Ekkeland Götze is a German painter, printmaker and conceptual artist. After a training as a screen printer he educated himself as an industrial engineer through a correspondence course. Götze painted in his spare time, but he was not allowed to exhibit because of regulations in East Germany - formally he was a printmaker, not a painter. Because of these restrictions he filed an application for an exit permit 1985 which was granted in 1988. In 1989 Götze started to work on a project called "Erde" ("Earth"). He collects soil samples at extraordinary sites of human history around the world and applies them to paper, lime mortar or other backgrounds, making use of a standardized, self-developed technique he calls "terragraphy": He grinds the soil, mixes it with a binder and then applies it making use of a technique similar to screen printing. All backgrounds are square and of identical size. For each site the resulting works of art are given an individual name that reflects the importance of the site. According to Götze, the pictures capture th "spirit and energy" of the place where the soil was gathered. Götze runs a studio in Sendling. He is a member of the Neue Gruppe, an association of Munich artists regularly exhibiting at the Haus der Kunst museum. In 2018 Götze has been awarded the Seerosenpreis, a yearly award assigned to visual artists by the city of Munich.

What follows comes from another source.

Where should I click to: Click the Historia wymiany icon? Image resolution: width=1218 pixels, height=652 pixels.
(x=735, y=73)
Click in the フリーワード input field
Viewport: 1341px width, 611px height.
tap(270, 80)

Marcia Jean Hafif was an American artist known for her contributions to the Minimalist and Conceptual art movements. She began her artistic career in the 1950s, exploring various mediums and styles before finding her distinctive voice.
Hafif's work often focused on the exploration of color, light, and the essence of materials. She was particularly interested in the interplay between perception, process, and the physicality of paint. In the 1970s, Hafif embarked on her groundbreaking series titled "The Inventory," where she meticulously painted a series of monochromatic works, each dedicated to exploring a specific color. These paintings emphasized the qualities and variations of a single hue, challenging traditional notions of representation and expanding the possibilities of color as a subject matter.
Later in her career, Hafif extended her exploration of color to include a broader range of media, such as photography, film, sound, text, installation, and printmaking. She continued to push boundaries and experiment with different materials and processes, always striving to deepen her understanding of color's impact on perception and experience.


Peter Halley is an American artist and a central figure in the Neo-Conceptualist movement of the 1980s. Known for his Day-Glo geometric paintings, Halley is also a writer, the former publisher of index Magazine, and a teacher; he served as director of graduate studies in painting and printmaking at the Yale University School of Art from 2002 to 2011. Halley lives and works in New York City.


Richard Art Hambleton was a Canadian artist known for his work as a street artist.He was a surviving member of a group that emerged from the New York City art scene during the booming art market of the 1980s, which also included Keith Haring and Jean-Michel Basquiat. While often associated with graffiti art, Hambleton considered himself a conceptual artist who made both public art and gallery works.